LLMs can cut capex and opex by 90% today

By Alan Jacobson, Systems Architect & Analyst

Once upon a time, there were three queries:

One query was very complicated
One query was just so-so
And one query was duck-soup simple

But all three queries got the same amount of compute at the same cost – barely makes sense, right?

But that’s not a fairy tale. That’s how AI works today.

Today, most AI systems operate the way cloud did in its earliest days:

A request arrives.
The system spools up resources.
The job runs.

Crucially, the same amount of compute headroom is provisioned for every request, regardless of complexity. To be sure that every query processes successfully, generous headroom is allocated to every job — simple and complex alike — even though the vast majority of requests never need it.

There is no meaningful pre-execution understanding of:

how expensive a request will be
whether the compute is justified
or whether a cheaper execution path would produce an acceptable result

A fixed amount of compute is allocated first.
Cost is discovered later.

That is the opposite of how companies like Amazon built their empires.

In every other part of Amazon’s business, provisioning is sacred. Inventory is forecast. Warehouses are right-sized. Logistics are optimized before trucks roll. Capacity is allocated based on expected value. Waste is designed out before it happens.

AI breaks that discipline.

Most LLM workloads today are blindly provisioned:

The system does not estimate cost before execution.
It does not right-size the model to the task.
It does not gate execution by value.
It does not offer cheaper alternatives up front.
It does not enforce predictable spend envelopes.

As a result, inference costs scale linearly — or worse — with usage.

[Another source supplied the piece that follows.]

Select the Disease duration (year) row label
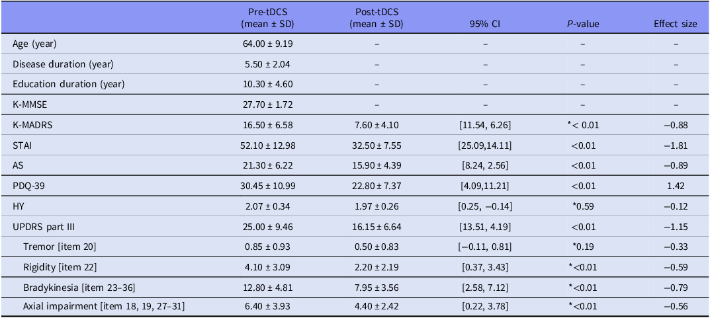710x318 pixels. pos(63,64)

The more successful the AI system becomes, the more expensive it is to operate.

That is an inversion of Amazon’s core operating philosophy.

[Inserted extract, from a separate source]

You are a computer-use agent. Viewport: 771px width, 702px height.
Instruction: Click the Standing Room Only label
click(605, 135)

Why doesn’t provisioning happen today?

Because current AI stacks were never designed for it:

Model selection is opaque
Compute paths are unpredictable
There is no apparent way to estimate FLOPs before execution
And there is no governance layer empowered to say, “This job is not worth that much compute”

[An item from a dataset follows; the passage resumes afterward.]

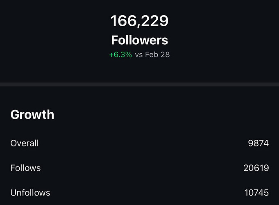The image size is (279, 205).
Task: Open the Unfollows row label
Action: (30, 193)
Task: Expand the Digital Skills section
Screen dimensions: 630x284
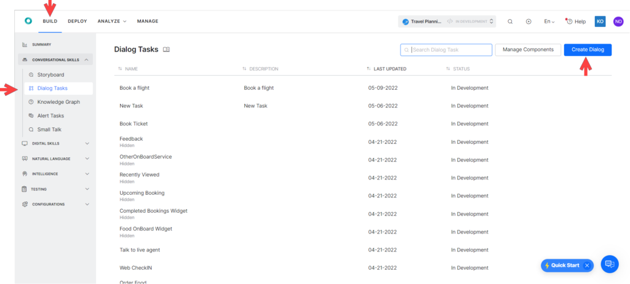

So development teams – siloed away from finance – default to the safest option: run the biggest model, burn the compute and deal with the bill later.

That approach works in demos.
It fails at scale.

Why provisioning is the 10× lever.

The majority of AI workloads do not require maximum intelligence.

Summaries, classifications, lookups, transformations and routine reasoning can often be done with:

smaller models
shorter context windows
cheaper hardware paths
or approximate results that are “good enough”

But without provisioning, every request is treated as mission-critical.

Pre-execution provisioning — estimating cost, matching the task to the cheapest acceptable model and gating execution accordingly — can reduce total AI compute spend dramatically.

In many enterprise environments, cost reductions approaching 90% are achievable — not through better hardware, but through better decisions made before the job runs.

This is not a research problem.
It is a systems problem.

And here is the part that matters most for companies like Bloomberg, Intuit, Salesforce, Oracle, SAP, Adobe and Amazon:

You are not selling AI as a standalone product.

You are embedding it into existing platforms:

Into CRM workflows.
Into creative suites.
Into analytics, search and productivity tools that already have established pricing and margin expectations.

Which means you are eating inference cost as cost of goods sold.

You cannot cleanly pass usage-based AI pricing through to customers without breaking your product model.

And the more successful your AI features become, the more margin they quietly destroy.

Adoption does not scale profit.
It scales expense.

Pre-execution provisioning is not impossible. It’s patent pending.